Transcreva, por favor, sem nenhuma alteração as linhas da listagem abaixo, da linha que contém "1024x743 pixels. At" até o fim da listagem, incluindo as duas extremidades. Deixe as imagens fora da resposta.

## Listagem de dados
* * * * * * *

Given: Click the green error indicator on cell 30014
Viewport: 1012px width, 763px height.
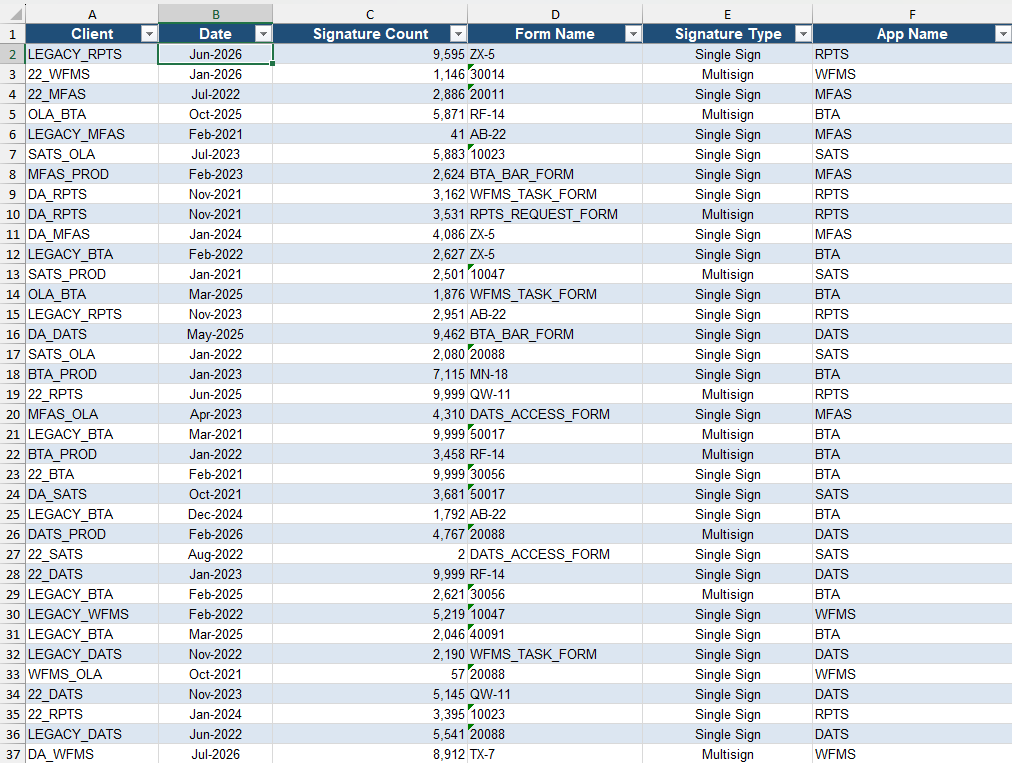Looking at the screenshot, I should click(471, 67).
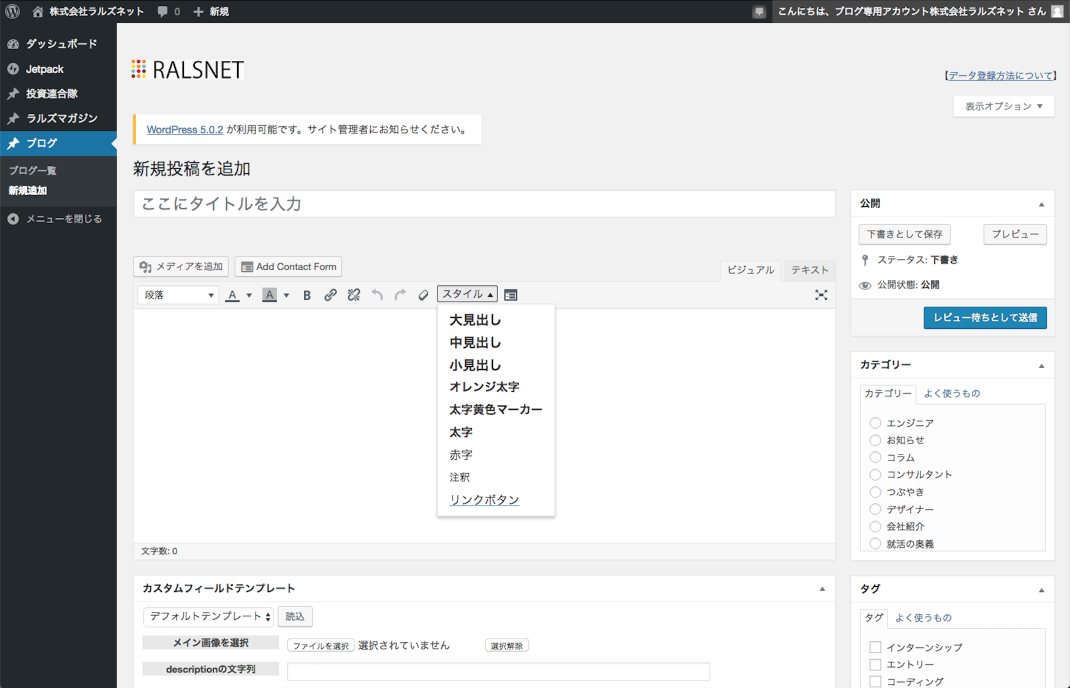1070x688 pixels.
Task: Expand the 表示オプション screen options
Action: (1003, 106)
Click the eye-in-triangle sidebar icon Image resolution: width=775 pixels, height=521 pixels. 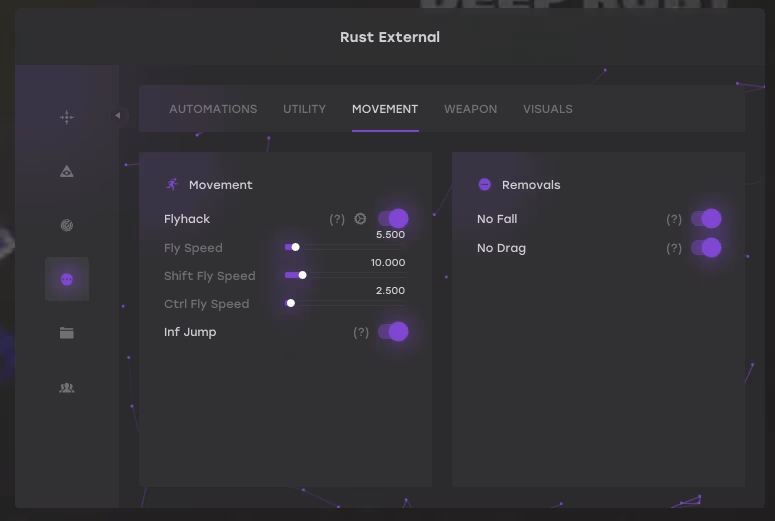point(67,171)
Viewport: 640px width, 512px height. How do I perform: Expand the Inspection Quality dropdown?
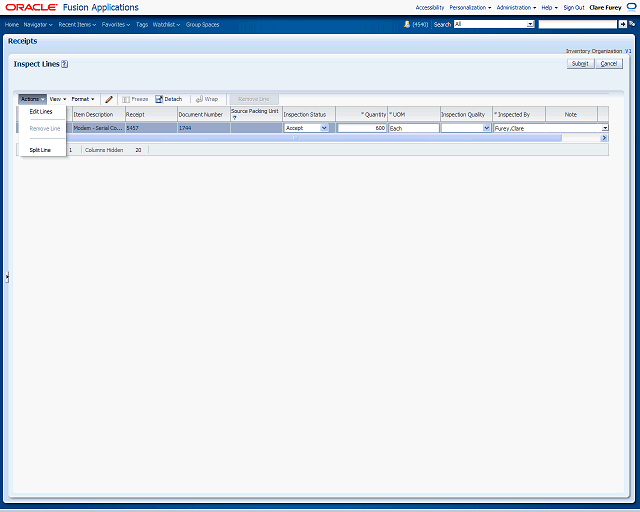[x=487, y=128]
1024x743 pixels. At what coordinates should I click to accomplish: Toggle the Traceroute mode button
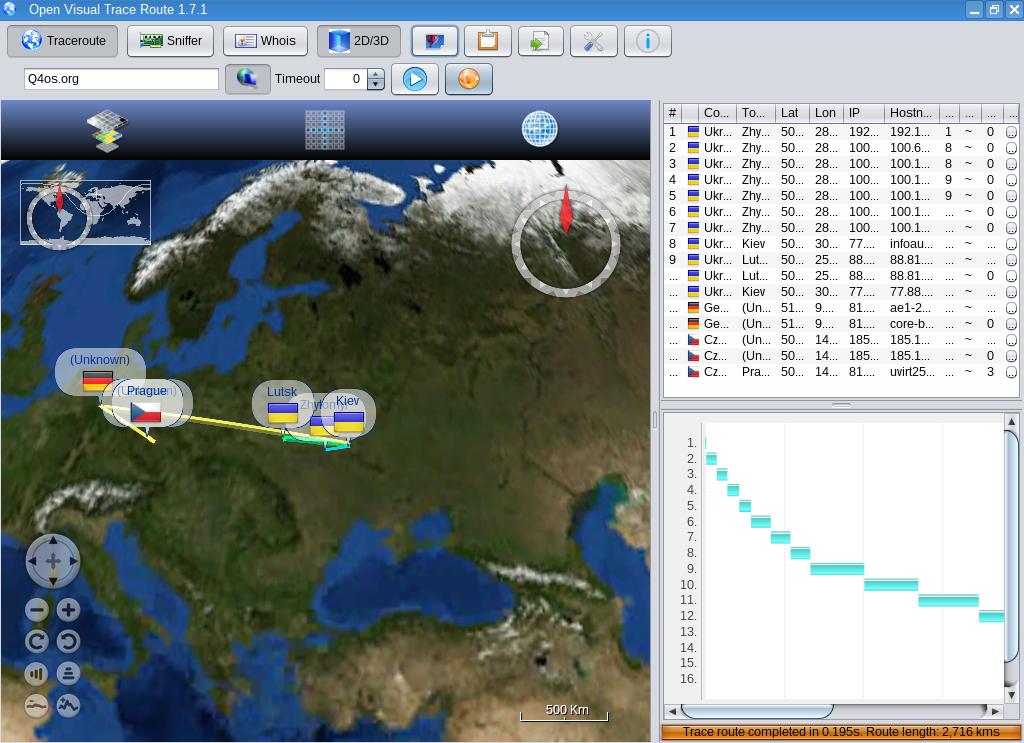click(x=63, y=41)
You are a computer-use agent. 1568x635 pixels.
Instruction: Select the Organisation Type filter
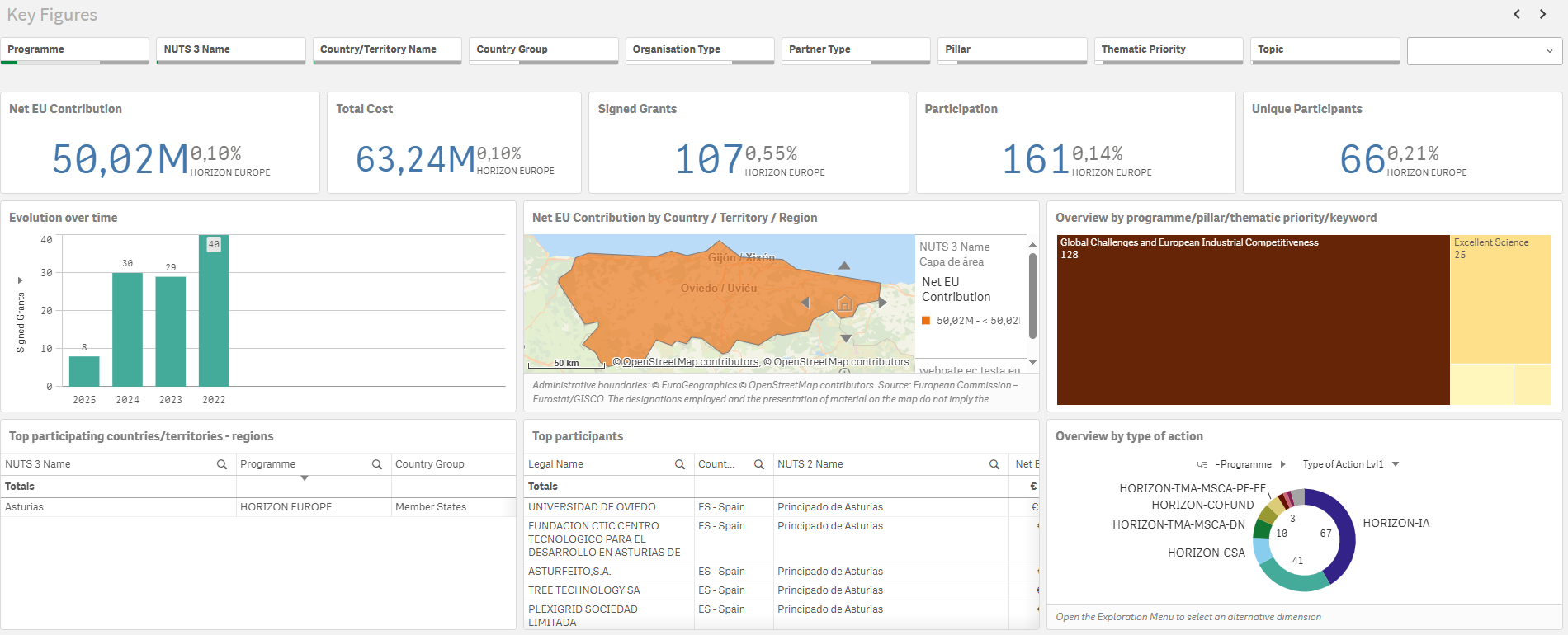(x=699, y=49)
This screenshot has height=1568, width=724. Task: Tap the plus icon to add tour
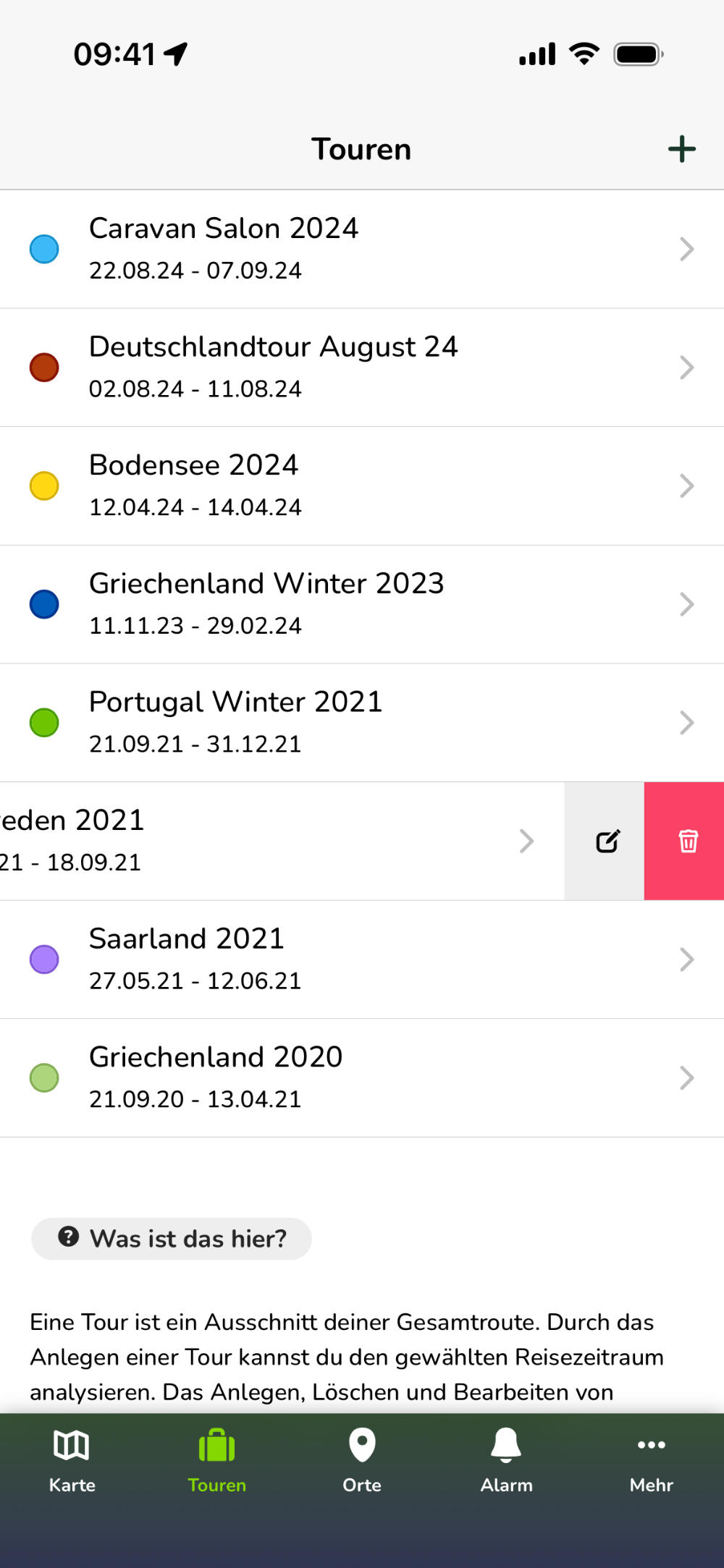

* * * * * * *

## Resultado do exercício
1024x743 pixels. At what coordinates should I click to accomplish: Toggle the Traceroute mode button
click(x=63, y=41)
You are a computer-use agent. 1568x635 pixels.
Instruction: Select the Organisation Type filter
(x=699, y=49)
This screenshot has height=1568, width=724. Task: Tap the plus icon to add tour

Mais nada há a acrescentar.